My dreams are intense, they trigger intense emotion that have caused me to wake up in the heart of the middle of the night crying, anxious, worried, scared, and angry. My body responds to the dreams. My heart starts beating fast, if I am having an argument with someone I wake up angry with the biggest migraine because I am upset. Even though the emotion comes from the dream world, in the real world the effects are very much real.

I have intrusive, somewhat annoying dreams about ex-boyfriends. I am working on keeping the past in the past, but when the past pops up as a reoccurring item in my dreams it sends my mental state into a zone of chaos and confusion. This then takes a number of waking hours to recover from. I feel like I went from past to present real quick.  I wake up with the thought of wanting to make a phone call or send a text, but I often find myself fighting to stay grounded, it is not a good idea. It was just a dream.
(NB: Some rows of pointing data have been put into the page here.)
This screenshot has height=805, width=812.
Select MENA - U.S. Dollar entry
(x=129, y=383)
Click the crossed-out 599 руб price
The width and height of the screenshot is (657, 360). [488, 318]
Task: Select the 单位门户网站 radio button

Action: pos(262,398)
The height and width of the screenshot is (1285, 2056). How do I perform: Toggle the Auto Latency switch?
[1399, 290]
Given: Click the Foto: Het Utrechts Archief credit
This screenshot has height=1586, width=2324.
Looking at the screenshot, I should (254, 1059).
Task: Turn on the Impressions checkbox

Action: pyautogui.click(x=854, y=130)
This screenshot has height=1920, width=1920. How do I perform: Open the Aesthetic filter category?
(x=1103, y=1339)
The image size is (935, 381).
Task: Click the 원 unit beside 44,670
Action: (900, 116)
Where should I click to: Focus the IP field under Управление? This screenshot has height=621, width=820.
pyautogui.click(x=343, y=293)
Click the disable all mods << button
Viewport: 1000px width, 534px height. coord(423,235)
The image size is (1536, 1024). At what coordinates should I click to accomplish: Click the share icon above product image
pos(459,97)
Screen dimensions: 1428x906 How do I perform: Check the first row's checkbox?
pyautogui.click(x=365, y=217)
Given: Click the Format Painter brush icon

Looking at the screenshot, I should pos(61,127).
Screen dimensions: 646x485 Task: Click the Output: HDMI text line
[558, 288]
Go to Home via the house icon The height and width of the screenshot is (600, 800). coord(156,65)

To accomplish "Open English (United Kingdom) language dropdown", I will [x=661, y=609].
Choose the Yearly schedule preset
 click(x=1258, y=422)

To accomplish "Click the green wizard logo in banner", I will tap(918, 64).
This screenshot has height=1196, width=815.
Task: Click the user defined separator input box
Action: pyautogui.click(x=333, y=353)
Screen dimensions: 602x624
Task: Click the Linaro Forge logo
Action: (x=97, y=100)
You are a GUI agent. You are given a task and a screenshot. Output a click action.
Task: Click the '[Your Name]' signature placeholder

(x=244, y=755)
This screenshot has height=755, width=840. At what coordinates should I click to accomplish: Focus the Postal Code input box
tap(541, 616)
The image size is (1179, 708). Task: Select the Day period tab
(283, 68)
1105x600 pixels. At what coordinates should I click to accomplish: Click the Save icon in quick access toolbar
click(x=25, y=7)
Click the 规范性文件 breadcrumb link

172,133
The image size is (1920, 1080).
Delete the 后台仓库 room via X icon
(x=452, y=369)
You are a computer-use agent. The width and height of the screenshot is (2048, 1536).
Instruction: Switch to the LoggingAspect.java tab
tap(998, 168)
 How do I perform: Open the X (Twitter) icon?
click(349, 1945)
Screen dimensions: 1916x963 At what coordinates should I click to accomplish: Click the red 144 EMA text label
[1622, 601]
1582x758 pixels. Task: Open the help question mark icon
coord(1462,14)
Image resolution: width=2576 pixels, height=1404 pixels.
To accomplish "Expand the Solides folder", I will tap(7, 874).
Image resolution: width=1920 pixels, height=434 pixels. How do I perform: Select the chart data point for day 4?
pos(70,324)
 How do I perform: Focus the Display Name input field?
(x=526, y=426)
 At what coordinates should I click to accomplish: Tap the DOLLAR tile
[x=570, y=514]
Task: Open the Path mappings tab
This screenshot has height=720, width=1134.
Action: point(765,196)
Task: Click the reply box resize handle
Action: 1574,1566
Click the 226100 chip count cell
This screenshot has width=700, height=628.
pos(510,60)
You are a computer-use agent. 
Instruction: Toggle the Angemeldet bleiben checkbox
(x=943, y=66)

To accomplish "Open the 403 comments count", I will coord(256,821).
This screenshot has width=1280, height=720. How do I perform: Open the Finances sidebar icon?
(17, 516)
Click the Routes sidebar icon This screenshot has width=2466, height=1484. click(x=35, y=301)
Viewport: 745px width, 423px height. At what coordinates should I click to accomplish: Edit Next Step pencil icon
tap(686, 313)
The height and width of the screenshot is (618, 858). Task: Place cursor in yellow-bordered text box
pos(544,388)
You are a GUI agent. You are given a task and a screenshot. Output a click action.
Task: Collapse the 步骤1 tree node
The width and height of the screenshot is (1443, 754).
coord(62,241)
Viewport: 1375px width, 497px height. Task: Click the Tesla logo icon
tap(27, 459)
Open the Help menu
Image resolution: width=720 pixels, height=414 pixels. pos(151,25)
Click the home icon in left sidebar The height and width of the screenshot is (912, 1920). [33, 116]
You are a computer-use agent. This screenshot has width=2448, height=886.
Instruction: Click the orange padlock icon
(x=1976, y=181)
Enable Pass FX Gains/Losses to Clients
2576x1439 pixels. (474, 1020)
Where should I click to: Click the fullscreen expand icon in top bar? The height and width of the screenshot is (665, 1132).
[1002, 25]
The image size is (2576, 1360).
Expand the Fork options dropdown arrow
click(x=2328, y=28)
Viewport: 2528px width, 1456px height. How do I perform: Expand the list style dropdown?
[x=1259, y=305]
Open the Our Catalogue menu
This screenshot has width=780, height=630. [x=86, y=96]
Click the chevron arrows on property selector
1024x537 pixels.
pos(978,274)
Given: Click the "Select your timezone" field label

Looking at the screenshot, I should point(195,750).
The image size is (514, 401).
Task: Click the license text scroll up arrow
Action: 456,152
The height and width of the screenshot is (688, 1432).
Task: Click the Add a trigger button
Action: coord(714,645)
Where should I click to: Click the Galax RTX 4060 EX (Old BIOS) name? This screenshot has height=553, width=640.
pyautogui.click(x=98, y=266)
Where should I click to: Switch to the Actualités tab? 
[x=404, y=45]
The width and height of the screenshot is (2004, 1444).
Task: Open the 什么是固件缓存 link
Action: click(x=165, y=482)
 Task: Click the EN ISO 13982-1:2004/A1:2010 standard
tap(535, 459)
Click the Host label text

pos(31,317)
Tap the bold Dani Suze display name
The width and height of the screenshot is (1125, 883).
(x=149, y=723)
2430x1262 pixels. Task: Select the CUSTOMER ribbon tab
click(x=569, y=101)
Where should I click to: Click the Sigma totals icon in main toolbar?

My dreams have caused to me worry about my family. The realness of when someone dies, or when someone gets hurt in the dream world makes it hard to separate that from reality. I wake up with real tears, with real shivers, with a real feeling of emptiness. I become afraid in real life.  Once I know that everyone is ok, then and only then can I return to a state of calmness.

Am I crazy?

Probably just a little bit. Every once in a while, I have a very dark and frightening dream about being involved in a shooting massacre.  I know this is going to sound very strange. But this dream is reoccurring, and I am not sure why. I am always at a public place, the place my be different each time. It may be a school, a mall, or just outdoors. There is a mass shooting, one shooter is involved, I watch other people get shot, then the gun is pointed towards me, I am afraid, I feel the fright through the dream. I never get shot. As many times as I have had this dream, the shooter never shoots me. My life is spared. Then I wake up. I wake up in shock. It feels so real but, I have never been in an experience like the dream, but the dram is vivid.  The tears and rapid heart beat return, I can feel that intensely. That is real. I am alive. That is real. The dream was just that, a dream.

I am afraid to sleep at night because I am scared of my dreams. Does anyone else feel this way?